- [EXERCISE] Lines where the string "will" appears are to be copied from the entries below.

- [Dataset entries]

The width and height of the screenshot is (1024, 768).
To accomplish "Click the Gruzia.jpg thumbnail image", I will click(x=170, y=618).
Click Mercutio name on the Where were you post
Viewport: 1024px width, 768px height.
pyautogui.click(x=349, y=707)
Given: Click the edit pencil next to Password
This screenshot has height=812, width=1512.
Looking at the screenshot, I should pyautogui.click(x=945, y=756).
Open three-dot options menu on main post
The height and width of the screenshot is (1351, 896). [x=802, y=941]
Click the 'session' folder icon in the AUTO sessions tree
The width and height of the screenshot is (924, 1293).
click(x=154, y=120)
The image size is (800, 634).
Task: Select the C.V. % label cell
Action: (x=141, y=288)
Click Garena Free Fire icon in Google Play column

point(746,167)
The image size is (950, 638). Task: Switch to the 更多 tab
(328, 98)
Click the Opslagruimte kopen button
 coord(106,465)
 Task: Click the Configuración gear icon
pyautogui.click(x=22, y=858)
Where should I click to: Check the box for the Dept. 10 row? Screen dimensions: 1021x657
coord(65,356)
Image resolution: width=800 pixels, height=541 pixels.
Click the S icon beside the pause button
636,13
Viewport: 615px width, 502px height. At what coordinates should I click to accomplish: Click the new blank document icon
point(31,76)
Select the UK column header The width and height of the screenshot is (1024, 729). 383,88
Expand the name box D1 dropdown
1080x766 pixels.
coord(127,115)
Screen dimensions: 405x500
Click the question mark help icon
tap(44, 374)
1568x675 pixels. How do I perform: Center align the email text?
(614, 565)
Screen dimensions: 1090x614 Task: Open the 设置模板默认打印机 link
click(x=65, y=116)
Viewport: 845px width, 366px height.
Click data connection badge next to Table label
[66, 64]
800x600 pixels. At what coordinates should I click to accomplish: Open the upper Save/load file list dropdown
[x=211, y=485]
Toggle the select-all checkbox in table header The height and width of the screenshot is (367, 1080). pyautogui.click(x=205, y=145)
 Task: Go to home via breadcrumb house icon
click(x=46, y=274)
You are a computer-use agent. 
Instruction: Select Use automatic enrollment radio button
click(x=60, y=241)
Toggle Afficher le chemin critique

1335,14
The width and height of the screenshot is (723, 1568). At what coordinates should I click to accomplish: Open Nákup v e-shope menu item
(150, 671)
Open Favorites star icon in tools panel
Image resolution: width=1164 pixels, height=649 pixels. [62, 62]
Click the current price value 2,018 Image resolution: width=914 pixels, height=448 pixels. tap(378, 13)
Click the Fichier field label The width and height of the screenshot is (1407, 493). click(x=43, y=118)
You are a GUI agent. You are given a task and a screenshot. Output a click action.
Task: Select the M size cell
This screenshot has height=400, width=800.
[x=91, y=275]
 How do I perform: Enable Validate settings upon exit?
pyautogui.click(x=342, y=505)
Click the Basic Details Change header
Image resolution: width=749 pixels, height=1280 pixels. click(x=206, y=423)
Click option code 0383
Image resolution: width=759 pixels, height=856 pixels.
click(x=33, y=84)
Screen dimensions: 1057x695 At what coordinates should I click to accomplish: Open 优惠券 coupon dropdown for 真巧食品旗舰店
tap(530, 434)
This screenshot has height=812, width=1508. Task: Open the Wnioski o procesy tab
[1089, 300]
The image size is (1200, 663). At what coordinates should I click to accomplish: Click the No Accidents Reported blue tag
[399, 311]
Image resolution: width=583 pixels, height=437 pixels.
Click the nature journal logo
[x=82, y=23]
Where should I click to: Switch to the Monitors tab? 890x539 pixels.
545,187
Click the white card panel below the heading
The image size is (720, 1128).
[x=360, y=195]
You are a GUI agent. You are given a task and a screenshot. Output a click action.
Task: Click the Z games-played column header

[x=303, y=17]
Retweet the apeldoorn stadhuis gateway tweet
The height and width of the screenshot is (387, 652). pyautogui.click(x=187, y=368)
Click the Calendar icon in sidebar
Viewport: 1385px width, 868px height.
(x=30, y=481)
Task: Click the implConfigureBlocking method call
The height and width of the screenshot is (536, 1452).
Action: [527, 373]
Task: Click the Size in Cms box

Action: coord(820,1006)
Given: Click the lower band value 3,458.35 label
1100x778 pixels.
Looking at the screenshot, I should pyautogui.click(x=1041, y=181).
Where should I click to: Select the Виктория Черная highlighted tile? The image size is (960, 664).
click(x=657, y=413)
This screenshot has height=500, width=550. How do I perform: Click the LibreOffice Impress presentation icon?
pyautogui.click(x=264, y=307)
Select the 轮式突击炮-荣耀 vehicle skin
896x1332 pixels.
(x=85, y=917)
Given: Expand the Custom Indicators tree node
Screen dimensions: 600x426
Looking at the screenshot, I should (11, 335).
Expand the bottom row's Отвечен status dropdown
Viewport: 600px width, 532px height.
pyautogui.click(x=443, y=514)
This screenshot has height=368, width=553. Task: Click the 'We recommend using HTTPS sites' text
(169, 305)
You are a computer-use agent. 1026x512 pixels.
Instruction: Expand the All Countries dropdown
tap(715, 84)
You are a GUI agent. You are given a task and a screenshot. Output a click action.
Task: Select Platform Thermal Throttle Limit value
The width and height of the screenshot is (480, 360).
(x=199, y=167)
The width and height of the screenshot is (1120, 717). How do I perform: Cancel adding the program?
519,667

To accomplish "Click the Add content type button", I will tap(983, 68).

- [SOLUTION]
To accomplish "Click the Gruzia.jpg thumbnail image", I will click(x=170, y=618).
To accomplish "Click the Add content type button", I will tap(983, 68).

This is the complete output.